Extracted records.
= = = = = = =

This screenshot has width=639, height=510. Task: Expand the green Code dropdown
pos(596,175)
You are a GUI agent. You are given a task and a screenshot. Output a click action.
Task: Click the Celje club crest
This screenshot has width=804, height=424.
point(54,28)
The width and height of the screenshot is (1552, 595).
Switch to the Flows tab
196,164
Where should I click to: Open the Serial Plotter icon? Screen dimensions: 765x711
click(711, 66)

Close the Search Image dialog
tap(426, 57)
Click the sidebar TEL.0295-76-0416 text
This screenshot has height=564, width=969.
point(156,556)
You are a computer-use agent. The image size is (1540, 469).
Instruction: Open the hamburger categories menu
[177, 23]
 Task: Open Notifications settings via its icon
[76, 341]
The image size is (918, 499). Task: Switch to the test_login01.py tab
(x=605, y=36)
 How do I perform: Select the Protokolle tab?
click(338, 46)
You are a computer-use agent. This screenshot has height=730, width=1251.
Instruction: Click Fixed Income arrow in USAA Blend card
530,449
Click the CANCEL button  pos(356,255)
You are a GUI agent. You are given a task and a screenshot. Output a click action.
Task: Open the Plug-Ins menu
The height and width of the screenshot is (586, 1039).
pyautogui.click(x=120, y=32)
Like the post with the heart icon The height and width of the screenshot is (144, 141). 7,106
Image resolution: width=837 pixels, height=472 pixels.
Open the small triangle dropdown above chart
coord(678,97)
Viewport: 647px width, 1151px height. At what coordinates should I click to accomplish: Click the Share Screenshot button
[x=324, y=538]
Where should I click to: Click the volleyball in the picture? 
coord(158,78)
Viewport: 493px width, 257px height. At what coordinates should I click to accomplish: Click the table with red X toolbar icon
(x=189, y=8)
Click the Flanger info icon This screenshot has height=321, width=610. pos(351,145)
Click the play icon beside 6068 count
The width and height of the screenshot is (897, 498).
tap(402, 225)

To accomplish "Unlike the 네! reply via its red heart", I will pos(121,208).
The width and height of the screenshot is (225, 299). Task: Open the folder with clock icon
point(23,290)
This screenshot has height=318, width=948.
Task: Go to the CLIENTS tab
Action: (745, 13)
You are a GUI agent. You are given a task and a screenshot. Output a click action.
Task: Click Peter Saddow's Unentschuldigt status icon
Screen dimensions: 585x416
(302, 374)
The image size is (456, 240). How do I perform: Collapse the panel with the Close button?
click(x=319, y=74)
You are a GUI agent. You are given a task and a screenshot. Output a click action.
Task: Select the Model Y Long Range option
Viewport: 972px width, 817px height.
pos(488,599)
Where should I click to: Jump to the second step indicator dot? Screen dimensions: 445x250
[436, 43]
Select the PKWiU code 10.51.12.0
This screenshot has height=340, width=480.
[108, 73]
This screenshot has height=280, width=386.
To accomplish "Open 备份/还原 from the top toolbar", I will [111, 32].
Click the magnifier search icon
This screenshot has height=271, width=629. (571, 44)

= = = = = = =

EXERCISE DETAILS.
Would you mind giving all the records again exactly?

SOLUTION TO THIS EXERCISE.
This screenshot has width=639, height=510. Task: Expand the green Code dropdown
pos(596,175)
You are a GUI agent. You are given a task and a screenshot. Output a click action.
Task: Click the Celje club crest
This screenshot has width=804, height=424.
point(54,28)
The width and height of the screenshot is (1552, 595).
Switch to the Flows tab
196,164
Where should I click to: Open the Serial Plotter icon? Screen dimensions: 765x711
click(711, 66)

Close the Search Image dialog
tap(426, 57)
Click the sidebar TEL.0295-76-0416 text
This screenshot has height=564, width=969.
point(156,556)
You are a computer-use agent. The image size is (1540, 469).
Instruction: Open the hamburger categories menu
[177, 23]
 Task: Open Notifications settings via its icon
[76, 341]
The image size is (918, 499). Task: Switch to the test_login01.py tab
(x=605, y=36)
 How do I perform: Select the Protokolle tab?
click(338, 46)
You are a computer-use agent. This screenshot has height=730, width=1251.
Instruction: Click Fixed Income arrow in USAA Blend card
530,449
Click the CANCEL button  pos(356,255)
You are a GUI agent. You are given a task and a screenshot. Output a click action.
Task: Open the Plug-Ins menu
The height and width of the screenshot is (586, 1039).
pyautogui.click(x=120, y=32)
Like the post with the heart icon The height and width of the screenshot is (144, 141). 7,106
Image resolution: width=837 pixels, height=472 pixels.
Open the small triangle dropdown above chart
coord(678,97)
Viewport: 647px width, 1151px height. At what coordinates should I click to accomplish: Click the Share Screenshot button
[x=324, y=538]
Where should I click to: Click the volleyball in the picture? 
coord(158,78)
Viewport: 493px width, 257px height. At what coordinates should I click to accomplish: Click the table with red X toolbar icon
(x=189, y=8)
Click the Flanger info icon This screenshot has height=321, width=610. pos(351,145)
Click the play icon beside 6068 count
The width and height of the screenshot is (897, 498).
tap(402, 225)

To accomplish "Unlike the 네! reply via its red heart", I will pos(121,208).
The width and height of the screenshot is (225, 299). Task: Open the folder with clock icon
point(23,290)
This screenshot has height=318, width=948.
Task: Go to the CLIENTS tab
Action: (745, 13)
You are a GUI agent. You are given a task and a screenshot. Output a click action.
Task: Click Peter Saddow's Unentschuldigt status icon
Screen dimensions: 585x416
(302, 374)
The image size is (456, 240). How do I perform: Collapse the panel with the Close button?
click(x=319, y=74)
You are a GUI agent. You are given a task and a screenshot. Output a click action.
Task: Select the Model Y Long Range option
Viewport: 972px width, 817px height.
pos(488,599)
Where should I click to: Jump to the second step indicator dot? Screen dimensions: 445x250
[436, 43]
Select the PKWiU code 10.51.12.0
This screenshot has height=340, width=480.
[108, 73]
This screenshot has height=280, width=386.
To accomplish "Open 备份/还原 from the top toolbar", I will [111, 32].
Click the magnifier search icon
This screenshot has height=271, width=629. (571, 44)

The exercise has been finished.